§ **Exercise instructions**:
1. Answer these questions using the PHMSA Mega Rule summary below, one line each:
(a) On what date did PHMSA announce its final rule on gas gathering pipelines?
(b) How many additional miles does the rule bring under Federal reporting requirements?
(c) Over what span of time has the increase in hydraulic fracturing taken place?
2. List every action that the PHMSA Mega Rule summary below says the rule will take for the first time.
3. Reproduce the PHMSA Mega Rule summary below word for word, from "On November 15, 2021, the" to "the United States.".

§ **Document section**:

--------

The PHMSA Mega Rule Summary

The PHMSA Mega Rule summary involves expanding federal pipeline safety oversight to all onshore gas gathering pipelines, impacting around 425,000 miles of previously unregulated pipelines. This new rule introduces a category for regulated onshore gathering lines with higher pressure in rural areas, and requires operators to file incident reports, annual reports, and document their methodology for determining onshore gas gathering endpoints.

New Federal Regulations Add More Than 400,000 Miles of Gas Gathering Pipelines Under Federal Oversight

On November 15, 2021, the Pipeline and Hazardous Materials Safety Administration (PHMSA) announced that they issued a final rule that significantly expands Federal pipeline safety oversight to all onshore gas gathering pipelines which almost doubles the amount of federally regulated pipeline in the United States.

The rule, initiated over 10 years ago, expands the definition of a “regulated” gas gathering pipeline that is more than 50 years old. The rule establishes a new category of regulated onshore gathering lines covering higher-pressure lines that pose a heightened risk in rural areas and will for the first time:

  • Apply federal pipeline safety regulations to tens of thousands of miles of unregulated gas gathering pipelines
  • Require pipeline operators to report safety information for all gas gathering lines, representing more than 425,000 additional miles covered by Federal reporting requirements
  • Require all onshore gas gathering pipeline operators to begin filing incident reports and comprehensive annual reports

Gas gathering lines typically transport natural gas from production facilities to interstate gas transmission pipelines. Historically, gathering lines have been lower-pressure, lower risk, smaller-diameter lines, typically situated in lesser-populated rural areas. With the increase in hydraulic fracturing (“fracking”) over the last 15 years, the volume of gas extracted and transported through gathering lines has increased significantly. Gathering lines with diameters, operating pressures and associated risk factors similar to larger interstate transmission lines have become more common.

--------

§ **Data records**:
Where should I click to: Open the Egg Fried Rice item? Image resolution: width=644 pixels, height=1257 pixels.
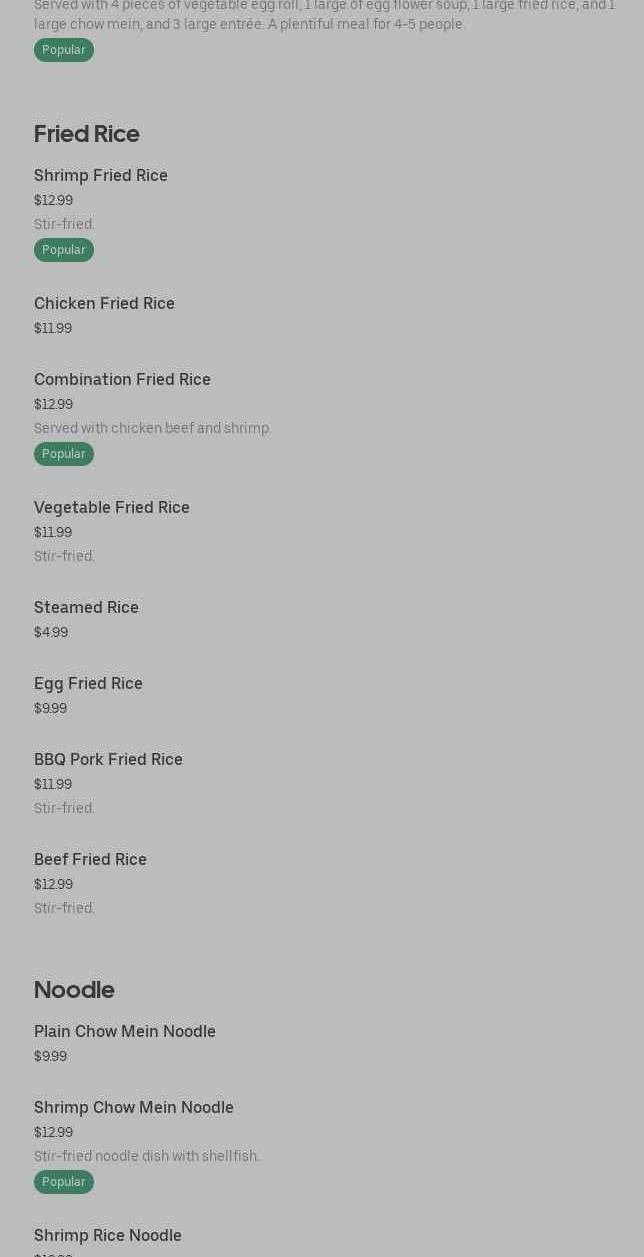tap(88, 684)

--------

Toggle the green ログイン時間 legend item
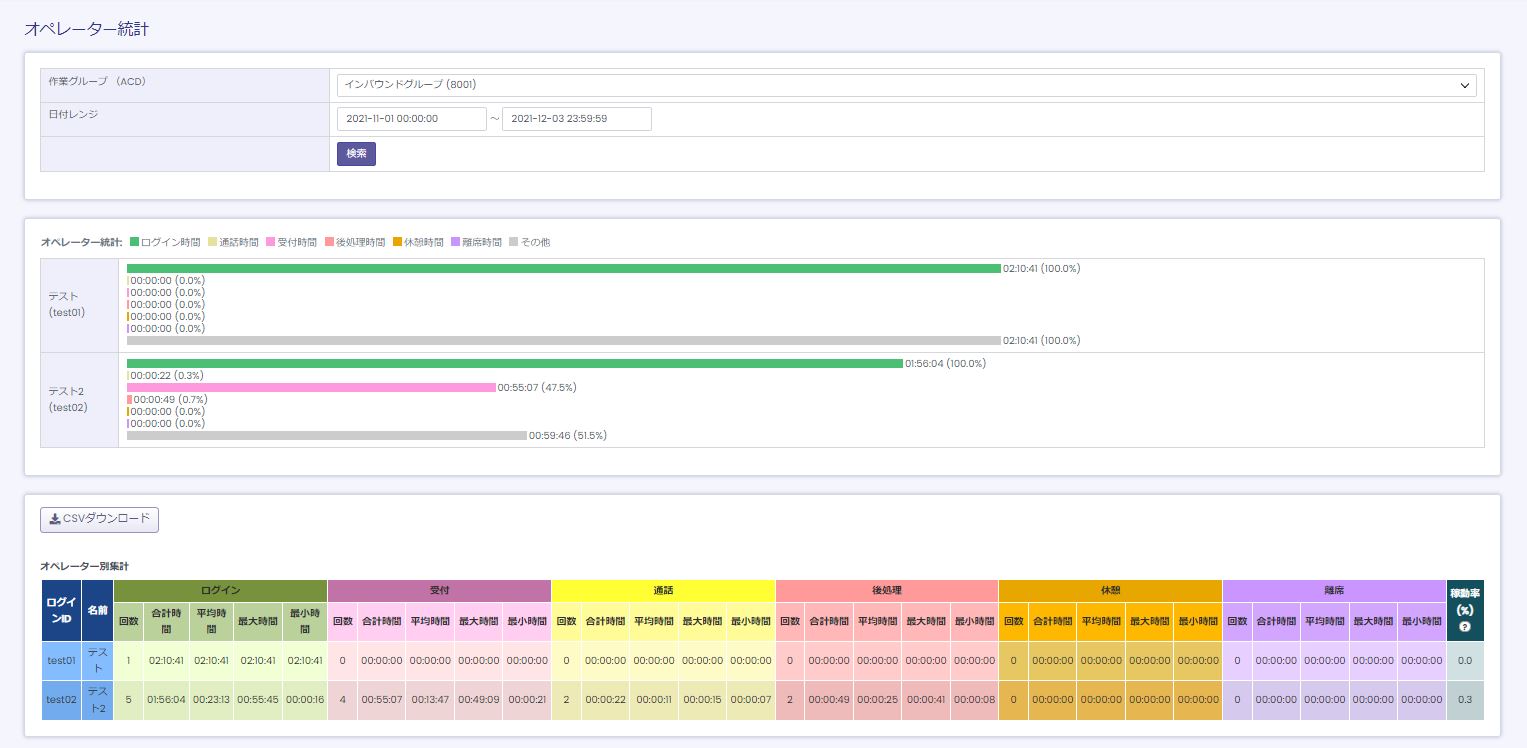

--------

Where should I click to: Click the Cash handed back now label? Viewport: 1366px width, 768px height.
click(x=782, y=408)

--------

§ **The answers**:
1.
(a) November 15, 2021
(b) More than 425,000 miles
(c) The last 15 years

2.
- Apply federal pipeline safety regulations to tens of thousands of miles of unregulated gas gathering pipelines
- Require pipeline operators to report safety information for all gas gathering lines, representing more than 425,000 additional miles covered by Federal reporting requirements
- Require all onshore gas gathering pipeline operators to begin filing incident reports and comprehensive annual reports

3.
On November 15, 2021, the Pipeline and Hazardous Materials Safety Administration (PHMSA) announced that they issued a final rule that significantly expands Federal pipeline safety oversight to all onshore gas gathering pipelines which almost doubles the amount of federally regulated pipeline in the United States.